## Provided data
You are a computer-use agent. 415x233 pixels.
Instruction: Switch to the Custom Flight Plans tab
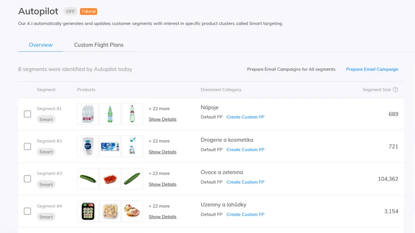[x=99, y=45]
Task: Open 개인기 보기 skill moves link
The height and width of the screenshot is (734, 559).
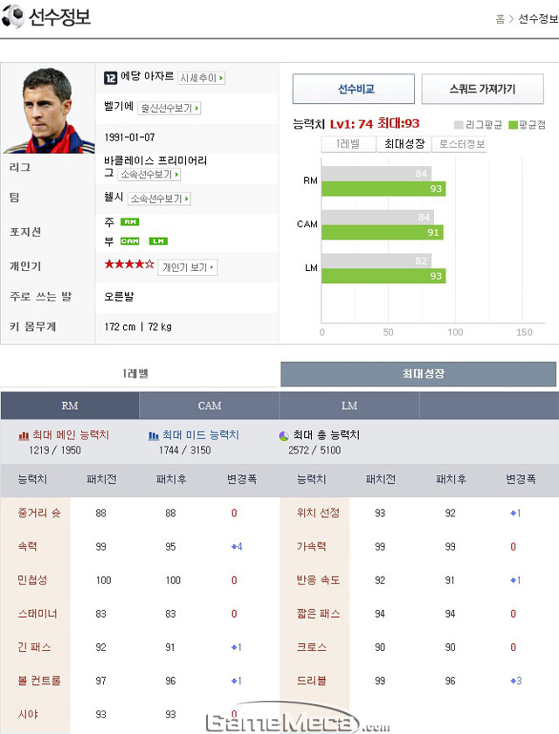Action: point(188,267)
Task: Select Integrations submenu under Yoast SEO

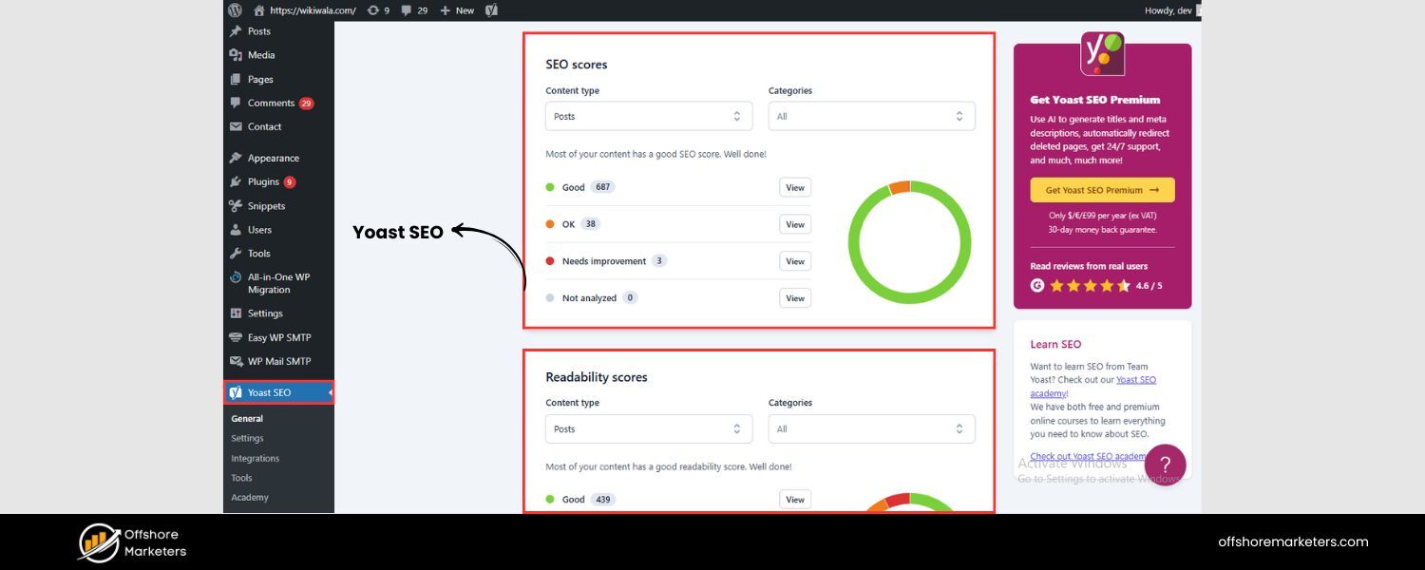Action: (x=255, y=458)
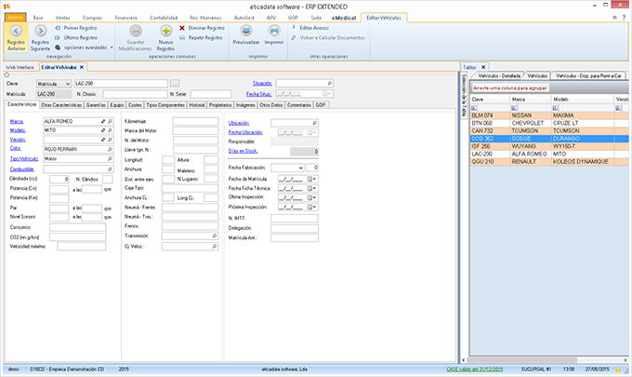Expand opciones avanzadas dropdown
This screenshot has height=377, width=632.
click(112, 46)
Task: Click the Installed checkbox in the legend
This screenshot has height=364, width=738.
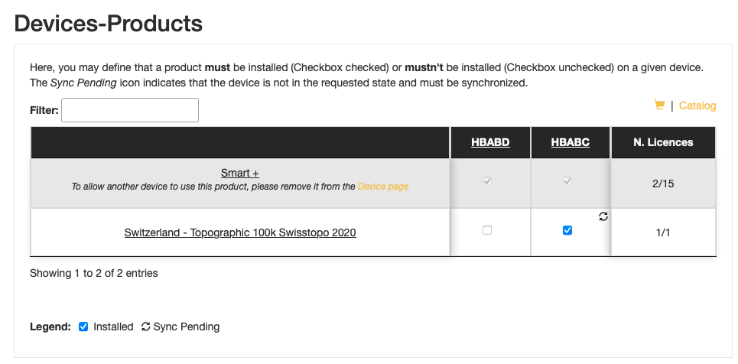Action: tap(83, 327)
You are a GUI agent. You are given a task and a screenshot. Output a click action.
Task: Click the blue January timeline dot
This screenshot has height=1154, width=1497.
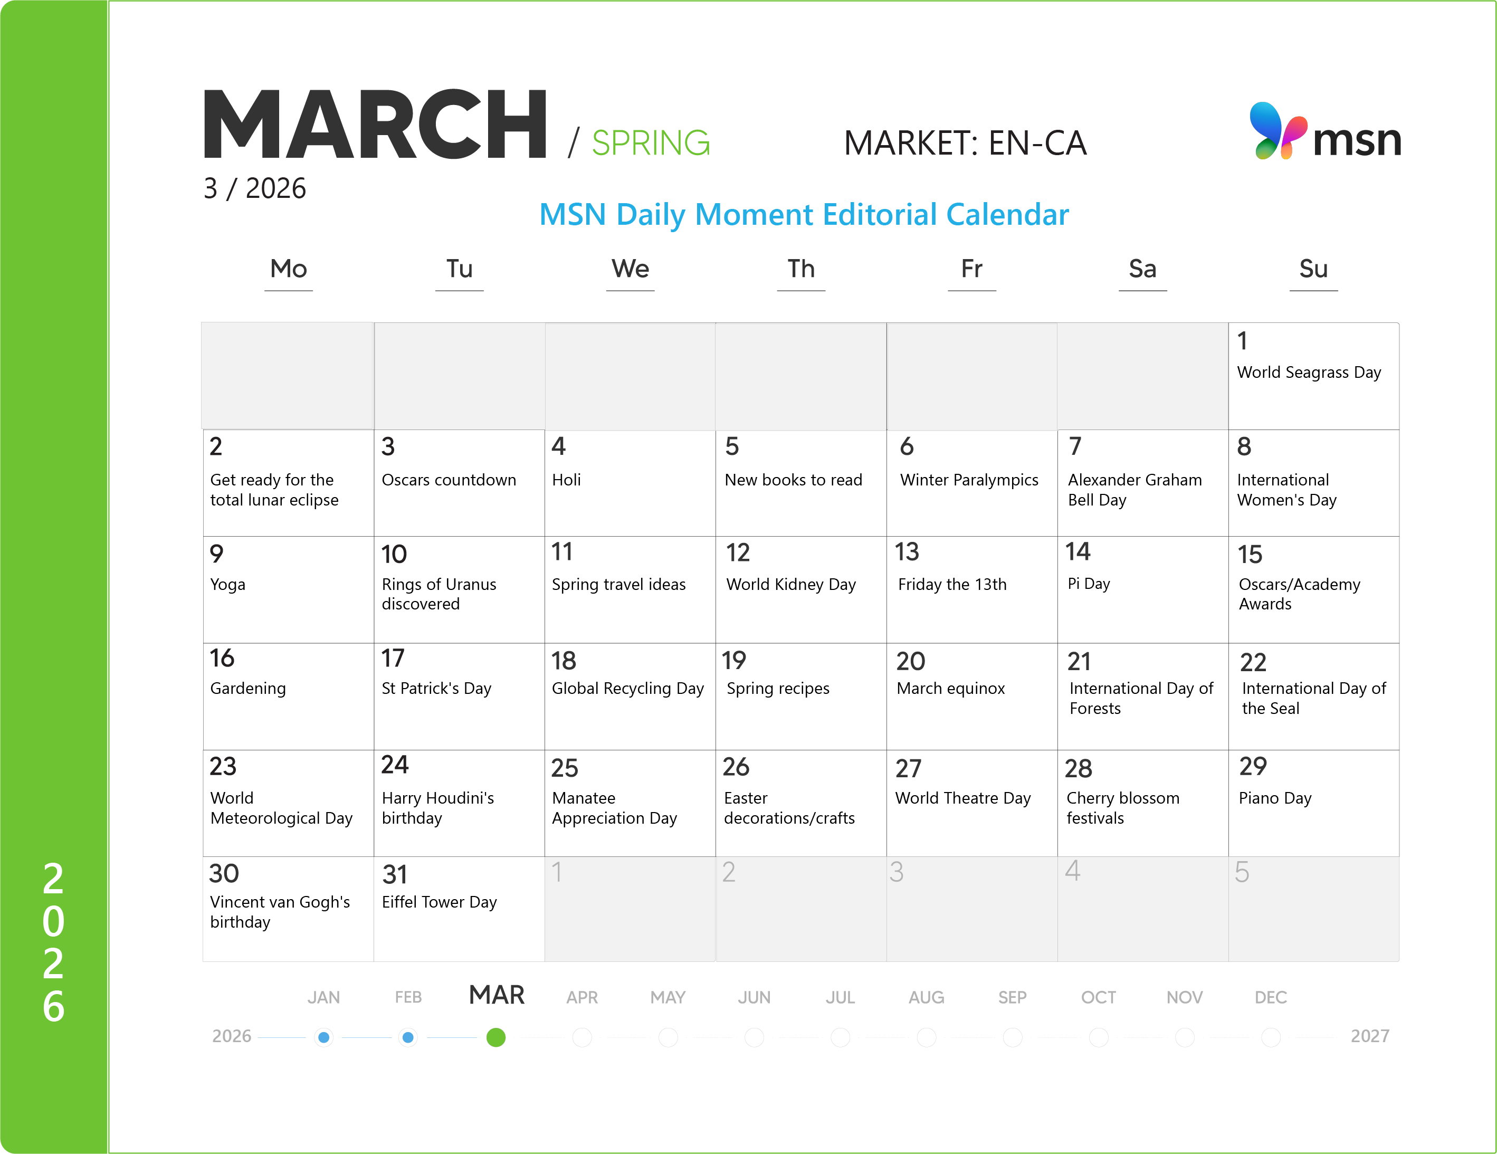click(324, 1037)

## Problem requirements
Go through the lines above. Select every one that has the string "agent".

## Solution for this task
You are a computer-use agent. 415x233 pixels.
You are a GUI agent. You are given a task and a screenshot. Output a click action.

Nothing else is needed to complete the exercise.